Sustained public engagement, whether via a regular column, a blog, community organizing, agricultural extension services or public history (for which the reward structures already work this way, as far as I know), is something else though. For example, would it be so wrong to take a tenure system requiring a book + 2 peer reviewed articles, and instead accept a book + 1 peer reviewed article + record of sustained pubic engagement?
I do believe that for most of us, our identity as academics depends on a record of specialized discipline-specific research, usually undergoing a blind peer review process (though I will be happy to critique peer review at a later point). This is as it should be. I just think that if someone is really committed to public engagement of whatever sort, one could develop a structure that substitutes some of the requirements for tenure with this other kind of activity.
We will need metrics, much as we have metrics for “good” or “impactful” (ugh) with scholarly publications. This is a doable challenge.
2. There is no Ivory Tower
There is an ivory tower, but it’s not real. That’s to say, the notion that academia is separated from “real life” is a mirage, but a mirage that some people cling to. I think it’s a response to the anti-intellectualism that permeates American culture. We build these imagined walls, often fortified with snobbishness (that I encounter too often), as a defense mechanism.

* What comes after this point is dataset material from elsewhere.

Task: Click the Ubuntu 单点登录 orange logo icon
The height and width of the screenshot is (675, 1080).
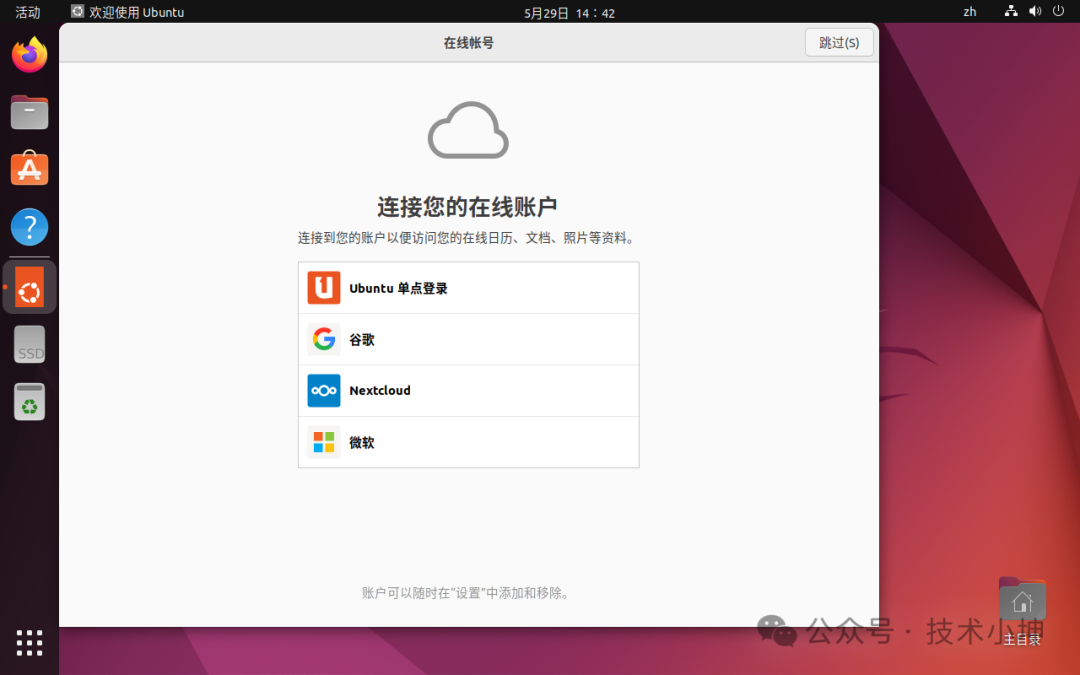Action: tap(324, 288)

What I don’t want to do (and did in an earlier draft) is to denigrate specialized scholarship and call it “ivory tower.”
3. Dear conservative commentator …
From the Chronicle:
Robert Oscar López, a conservative commentator, wrote:
Don’t overlook the problem with political bias. I contribute a huge amount to “civic engagement” but I am conservative, and my activism works to ensure that every child has a relationship with his mother and father, something that drives the homofascists into hysterics. I’ve published hundreds of articles and collaborated on research about the importance of children having a mom and dad, but I would have to be smoking crack to put any of that in my personnel file. The lesbians who run the our campus offices would just start hating me more than they already do. Part of me feels that this stuff shouldn’t really count; you should have organic intellectual work as a truly altruistic pursuit that you do for the love of it.

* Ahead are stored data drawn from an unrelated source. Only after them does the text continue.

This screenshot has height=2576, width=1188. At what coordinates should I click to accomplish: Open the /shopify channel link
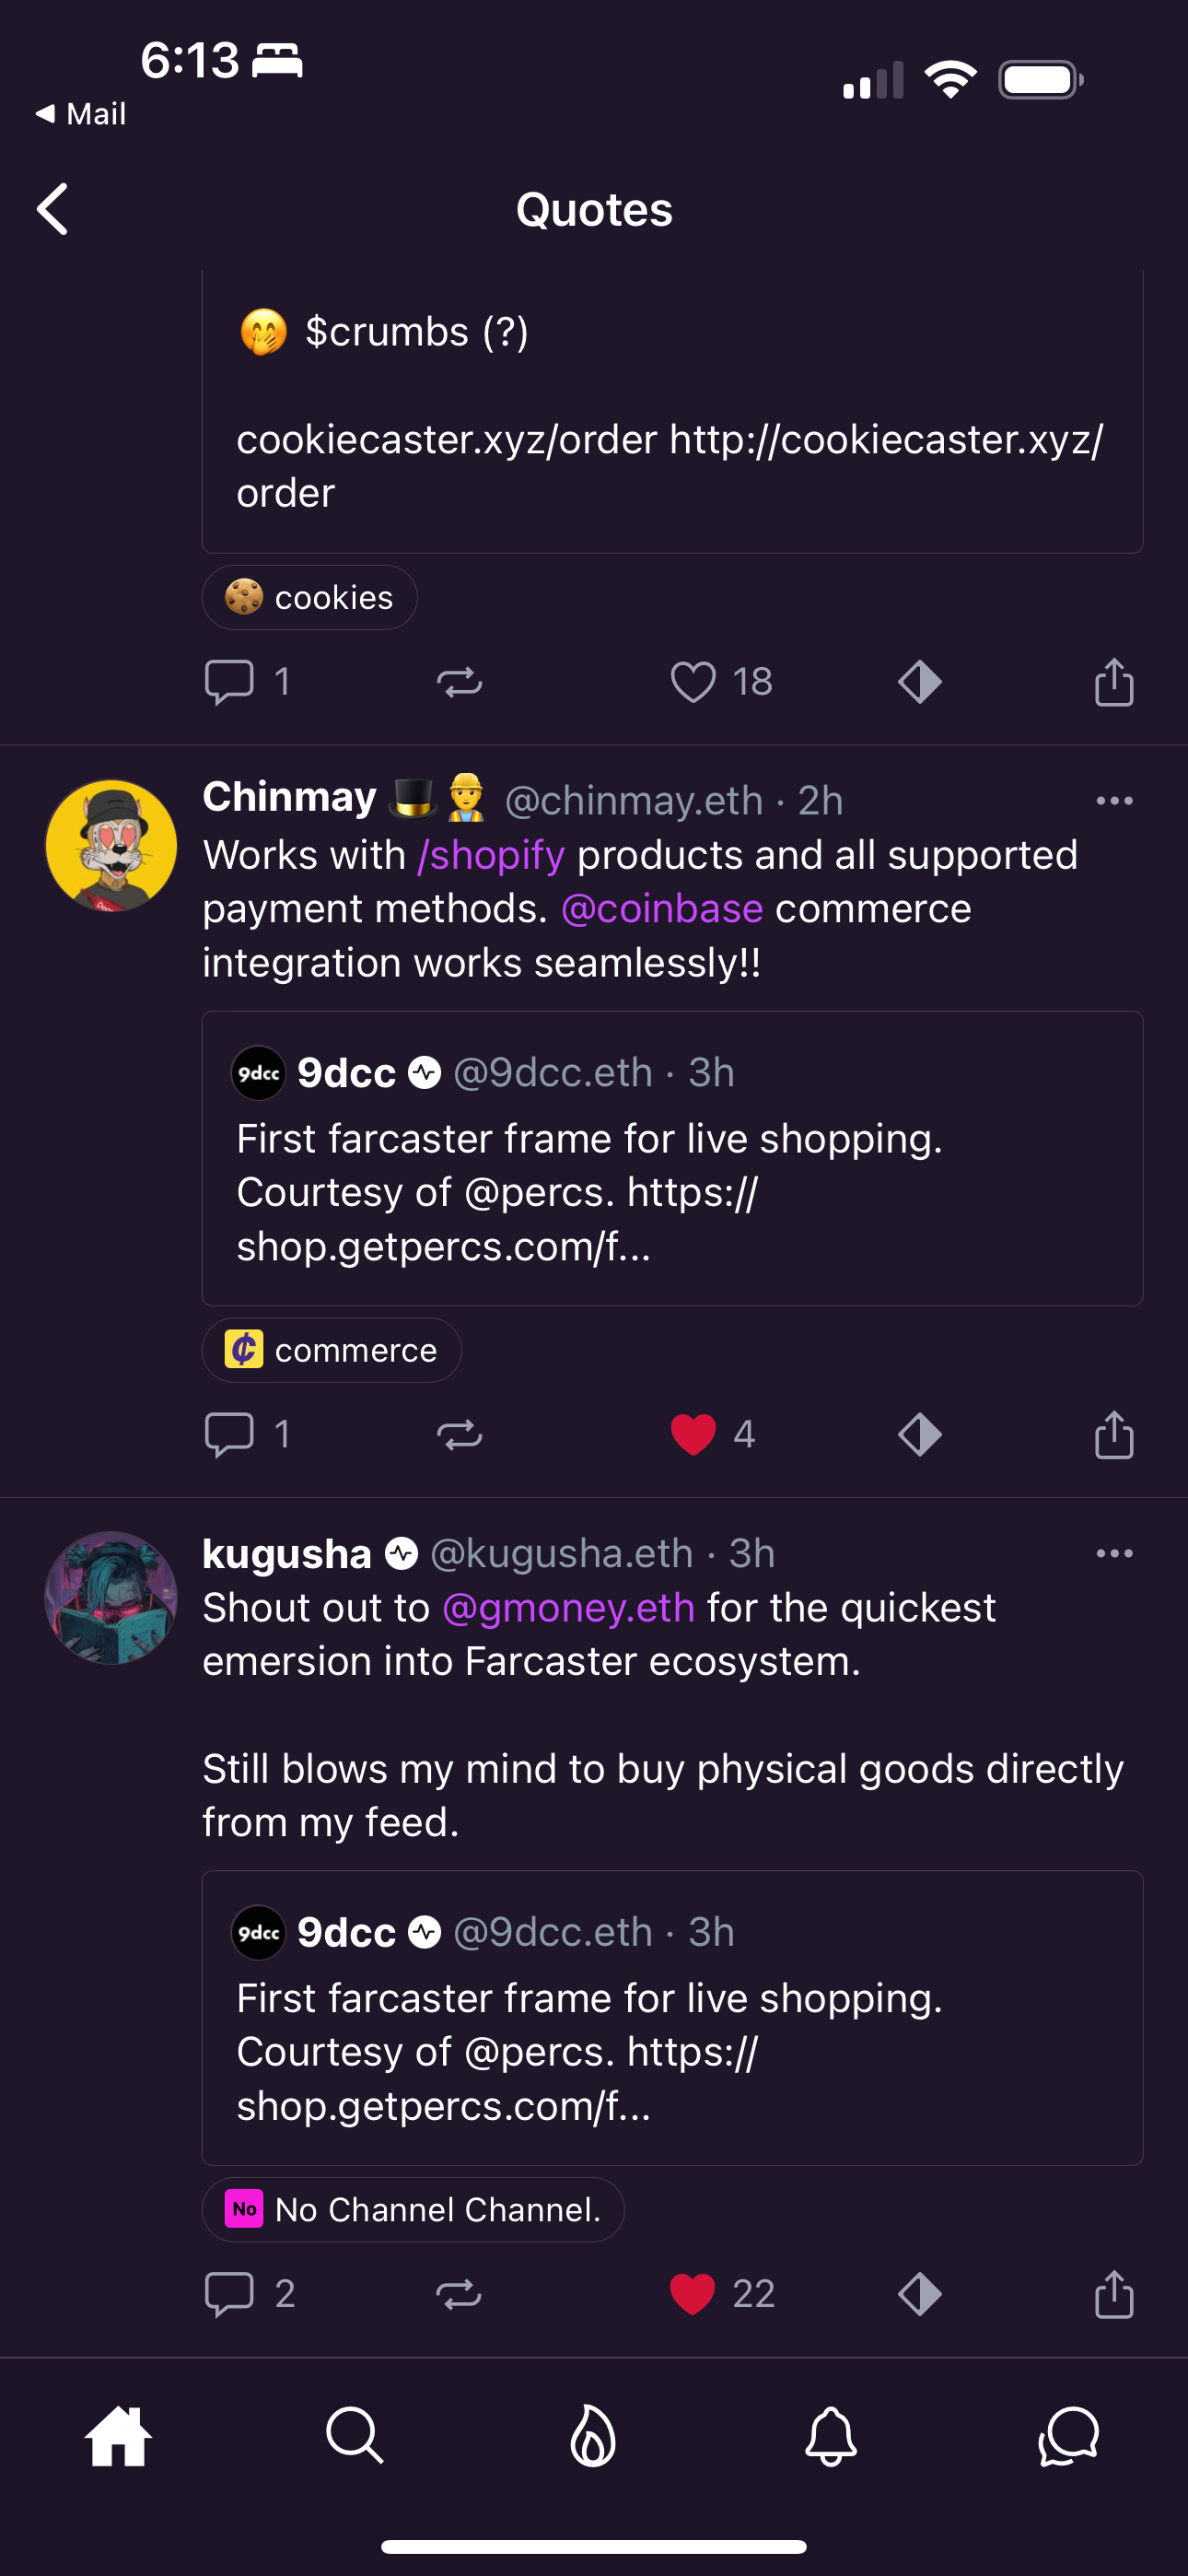[491, 855]
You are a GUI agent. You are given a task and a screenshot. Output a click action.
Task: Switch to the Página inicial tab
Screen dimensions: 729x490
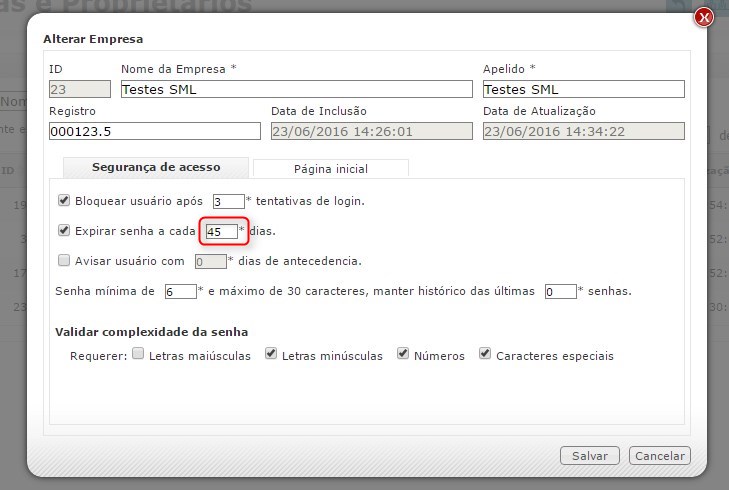pyautogui.click(x=330, y=168)
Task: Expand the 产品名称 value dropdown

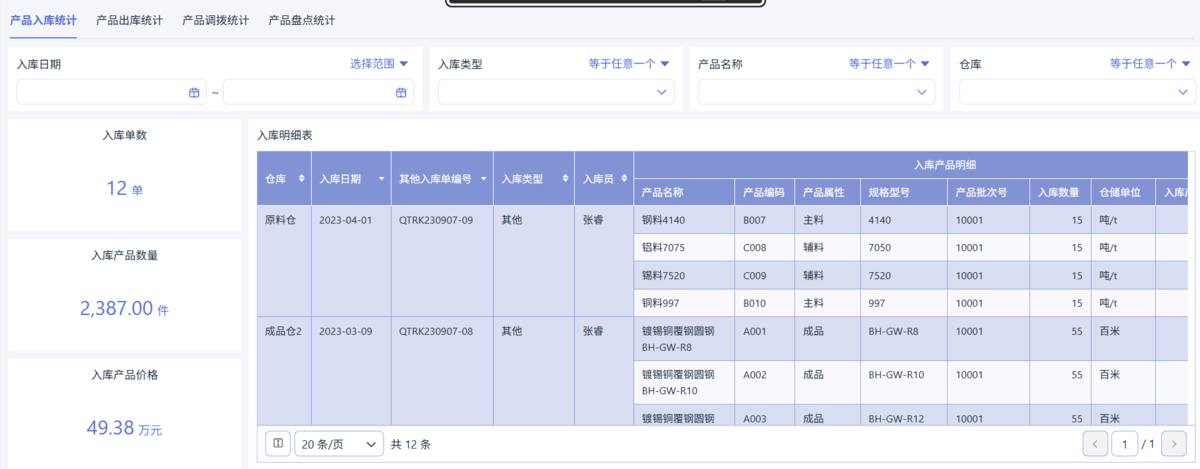Action: [x=921, y=93]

Robert – I find your language here offensive. There’s no place for “homofascists” or the assumption that lesbians cannot recognize good work with which they disagree. As an academic, you of course already know that fascism in fact is about using state power to enforce a perceived normality – usually the man/woman norm in fact that you advocate for in your work – rather than a push for a more inclusive society. I’m pleased to stand with the inclusivists, personally, but the great thing about inclusion (rather than fascism) is that there is room for bigotry to thrive, be free, speak openly, get published, get tenure, and so forth. As opposed to fascism, where perceived deviant behavior suffers from state (and often private) action.
That said, I suspect you are using such language to troll the liberals who mostly post here, inviting venom, so that then you can engage in conservative victimization fantasies to justify your sense of grievance. I won’t give you that out. Instead, let’s take you seriously.
Your position is why having clear tenure and promotion standards matter. You build a structure in which you measure quality NOT by whether you agree with it politically, then apply those metrics across the board. In such context, impact and quality matter. You should be advocating for such measurements much more forcefully than I in order to protect not just yourself, who with your hundreds of articles must be doing fine, but the next generation of conservative academics who wish to engage with the public.
And with that, I’m done writing. It’s time to start writing.